Records from a dataset:
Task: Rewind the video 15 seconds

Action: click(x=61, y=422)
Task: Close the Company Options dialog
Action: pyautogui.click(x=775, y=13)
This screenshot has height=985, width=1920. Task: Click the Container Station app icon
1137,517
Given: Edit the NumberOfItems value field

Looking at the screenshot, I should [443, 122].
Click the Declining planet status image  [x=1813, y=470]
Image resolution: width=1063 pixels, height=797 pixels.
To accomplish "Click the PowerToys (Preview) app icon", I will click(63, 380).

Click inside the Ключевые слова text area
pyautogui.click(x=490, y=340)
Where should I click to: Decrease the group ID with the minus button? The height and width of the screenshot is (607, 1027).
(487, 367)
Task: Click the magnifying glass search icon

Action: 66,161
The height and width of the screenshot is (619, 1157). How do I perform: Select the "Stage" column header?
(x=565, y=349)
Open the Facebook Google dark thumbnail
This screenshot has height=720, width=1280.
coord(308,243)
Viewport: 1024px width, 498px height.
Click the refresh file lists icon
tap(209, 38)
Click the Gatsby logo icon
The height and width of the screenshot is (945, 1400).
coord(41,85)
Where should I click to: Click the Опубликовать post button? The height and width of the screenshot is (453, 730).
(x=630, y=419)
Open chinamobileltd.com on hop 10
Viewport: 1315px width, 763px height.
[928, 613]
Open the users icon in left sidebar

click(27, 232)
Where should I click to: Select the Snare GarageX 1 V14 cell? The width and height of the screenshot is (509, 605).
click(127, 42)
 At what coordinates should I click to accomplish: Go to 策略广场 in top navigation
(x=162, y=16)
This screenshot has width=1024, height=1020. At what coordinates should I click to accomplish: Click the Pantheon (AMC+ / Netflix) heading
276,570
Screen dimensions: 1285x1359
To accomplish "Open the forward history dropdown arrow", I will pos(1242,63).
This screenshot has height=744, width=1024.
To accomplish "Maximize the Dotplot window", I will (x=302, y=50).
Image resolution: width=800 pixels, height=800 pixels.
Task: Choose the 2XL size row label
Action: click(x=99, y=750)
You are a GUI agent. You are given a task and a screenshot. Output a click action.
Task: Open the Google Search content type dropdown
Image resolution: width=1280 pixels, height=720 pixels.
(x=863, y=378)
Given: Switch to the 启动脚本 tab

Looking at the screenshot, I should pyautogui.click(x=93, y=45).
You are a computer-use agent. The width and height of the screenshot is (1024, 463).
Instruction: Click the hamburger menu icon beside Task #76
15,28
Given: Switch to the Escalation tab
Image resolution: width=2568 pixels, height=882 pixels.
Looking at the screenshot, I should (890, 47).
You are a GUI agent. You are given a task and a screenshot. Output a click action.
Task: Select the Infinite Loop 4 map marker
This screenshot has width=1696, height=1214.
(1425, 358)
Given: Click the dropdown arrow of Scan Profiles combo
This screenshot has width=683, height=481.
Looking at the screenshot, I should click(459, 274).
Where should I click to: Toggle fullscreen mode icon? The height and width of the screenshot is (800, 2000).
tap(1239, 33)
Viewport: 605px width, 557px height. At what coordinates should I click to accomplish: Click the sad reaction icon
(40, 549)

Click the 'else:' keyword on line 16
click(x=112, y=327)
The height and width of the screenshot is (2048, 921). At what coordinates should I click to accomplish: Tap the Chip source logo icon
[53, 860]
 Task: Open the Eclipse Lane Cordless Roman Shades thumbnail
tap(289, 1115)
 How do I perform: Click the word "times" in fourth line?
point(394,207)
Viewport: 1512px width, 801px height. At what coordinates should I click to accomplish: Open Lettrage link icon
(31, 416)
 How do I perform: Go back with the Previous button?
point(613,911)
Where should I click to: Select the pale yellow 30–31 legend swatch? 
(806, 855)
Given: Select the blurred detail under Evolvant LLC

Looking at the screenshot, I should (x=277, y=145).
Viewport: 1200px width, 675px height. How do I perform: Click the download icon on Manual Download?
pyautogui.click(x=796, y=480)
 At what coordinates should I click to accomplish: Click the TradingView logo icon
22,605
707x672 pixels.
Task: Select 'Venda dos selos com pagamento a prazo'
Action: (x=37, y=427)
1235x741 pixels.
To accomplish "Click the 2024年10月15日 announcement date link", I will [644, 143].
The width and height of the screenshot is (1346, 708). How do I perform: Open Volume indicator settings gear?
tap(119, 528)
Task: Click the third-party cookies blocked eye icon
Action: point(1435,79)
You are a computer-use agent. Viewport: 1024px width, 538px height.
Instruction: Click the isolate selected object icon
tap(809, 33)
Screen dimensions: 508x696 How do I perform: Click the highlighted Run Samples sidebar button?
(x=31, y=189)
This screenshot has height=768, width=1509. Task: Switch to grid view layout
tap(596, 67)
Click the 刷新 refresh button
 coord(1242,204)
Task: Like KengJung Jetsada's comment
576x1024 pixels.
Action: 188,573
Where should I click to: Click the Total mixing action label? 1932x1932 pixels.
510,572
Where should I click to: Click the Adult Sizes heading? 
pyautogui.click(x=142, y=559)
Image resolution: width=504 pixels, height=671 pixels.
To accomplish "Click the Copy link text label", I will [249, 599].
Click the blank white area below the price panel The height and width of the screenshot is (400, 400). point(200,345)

▶ _What you will do_
Down to the last line, restate the records exactly.

▶ _Exercise output_
Task: Rewind the video 15 seconds

Action: click(x=61, y=422)
Task: Close the Company Options dialog
Action: pyautogui.click(x=775, y=13)
This screenshot has height=985, width=1920. Task: Click the Container Station app icon
1137,517
Given: Edit the NumberOfItems value field

Looking at the screenshot, I should [443, 122].
Click the Declining planet status image  [x=1813, y=470]
Image resolution: width=1063 pixels, height=797 pixels.
To accomplish "Click the PowerToys (Preview) app icon", I will click(63, 380).

Click inside the Ключевые слова text area
pyautogui.click(x=490, y=340)
Where should I click to: Decrease the group ID with the minus button? The height and width of the screenshot is (607, 1027).
(487, 367)
Task: Click the magnifying glass search icon

Action: 66,161
The height and width of the screenshot is (619, 1157). How do I perform: Select the "Stage" column header?
(x=565, y=349)
Open the Facebook Google dark thumbnail
This screenshot has height=720, width=1280.
coord(308,243)
Viewport: 1024px width, 498px height.
Click the refresh file lists icon
tap(209, 38)
Click the Gatsby logo icon
The height and width of the screenshot is (945, 1400).
coord(41,85)
Where should I click to: Click the Опубликовать post button? The height and width of the screenshot is (453, 730).
(x=630, y=419)
Open chinamobileltd.com on hop 10
Viewport: 1315px width, 763px height.
[928, 613]
Open the users icon in left sidebar

click(27, 232)
Where should I click to: Select the Snare GarageX 1 V14 cell? The width and height of the screenshot is (509, 605).
click(127, 42)
 At what coordinates should I click to accomplish: Go to 策略广场 in top navigation
(x=162, y=16)
This screenshot has width=1024, height=1020. At what coordinates should I click to accomplish: Click the Pantheon (AMC+ / Netflix) heading
276,570
Screen dimensions: 1285x1359
To accomplish "Open the forward history dropdown arrow", I will pos(1242,63).
This screenshot has height=744, width=1024.
To accomplish "Maximize the Dotplot window", I will (x=302, y=50).
Image resolution: width=800 pixels, height=800 pixels.
Task: Choose the 2XL size row label
Action: click(x=99, y=750)
You are a GUI agent. You are given a task and a screenshot. Output a click action.
Task: Open the Google Search content type dropdown
Image resolution: width=1280 pixels, height=720 pixels.
(x=863, y=378)
Given: Switch to the 启动脚本 tab

Looking at the screenshot, I should pyautogui.click(x=93, y=45).
You are a computer-use agent. The width and height of the screenshot is (1024, 463).
Instruction: Click the hamburger menu icon beside Task #76
15,28
Given: Switch to the Escalation tab
Image resolution: width=2568 pixels, height=882 pixels.
Looking at the screenshot, I should (890, 47).
You are a GUI agent. You are given a task and a screenshot. Output a click action.
Task: Select the Infinite Loop 4 map marker
This screenshot has width=1696, height=1214.
(1425, 358)
Given: Click the dropdown arrow of Scan Profiles combo
This screenshot has width=683, height=481.
Looking at the screenshot, I should click(459, 274).
Where should I click to: Toggle fullscreen mode icon? The height and width of the screenshot is (800, 2000).
tap(1239, 33)
Viewport: 605px width, 557px height. At what coordinates should I click to accomplish: Click the sad reaction icon
(40, 549)

Click the 'else:' keyword on line 16
click(x=112, y=327)
The height and width of the screenshot is (2048, 921). At what coordinates should I click to accomplish: Tap the Chip source logo icon
[53, 860]
 Task: Open the Eclipse Lane Cordless Roman Shades thumbnail
tap(289, 1115)
 How do I perform: Click the word "times" in fourth line?
point(394,207)
Viewport: 1512px width, 801px height. At what coordinates should I click to accomplish: Open Lettrage link icon
(31, 416)
 How do I perform: Go back with the Previous button?
point(613,911)
Where should I click to: Select the pale yellow 30–31 legend swatch? 
(806, 855)
Given: Select the blurred detail under Evolvant LLC

Looking at the screenshot, I should (x=277, y=145).
Viewport: 1200px width, 675px height. How do I perform: Click the download icon on Manual Download?
pyautogui.click(x=796, y=480)
 At what coordinates should I click to accomplish: Click the TradingView logo icon
22,605
707x672 pixels.
Task: Select 'Venda dos selos com pagamento a prazo'
Action: (x=37, y=427)
1235x741 pixels.
To accomplish "Click the 2024年10月15日 announcement date link", I will [644, 143].
The width and height of the screenshot is (1346, 708). How do I perform: Open Volume indicator settings gear?
tap(119, 528)
Task: Click the third-party cookies blocked eye icon
Action: point(1435,79)
You are a computer-use agent. Viewport: 1024px width, 538px height.
Instruction: Click the isolate selected object icon
tap(809, 33)
Screen dimensions: 508x696 How do I perform: Click the highlighted Run Samples sidebar button?
(x=31, y=189)
This screenshot has height=768, width=1509. Task: Switch to grid view layout
tap(596, 67)
Click the 刷新 refresh button
 coord(1242,204)
Task: Like KengJung Jetsada's comment
576x1024 pixels.
Action: 188,573
Where should I click to: Click the Total mixing action label? 1932x1932 pixels.
510,572
Where should I click to: Click the Adult Sizes heading? 
pyautogui.click(x=142, y=559)
Image resolution: width=504 pixels, height=671 pixels.
To accomplish "Click the Copy link text label", I will [249, 599].
Click the blank white area below the price panel The height and width of the screenshot is (400, 400). point(200,345)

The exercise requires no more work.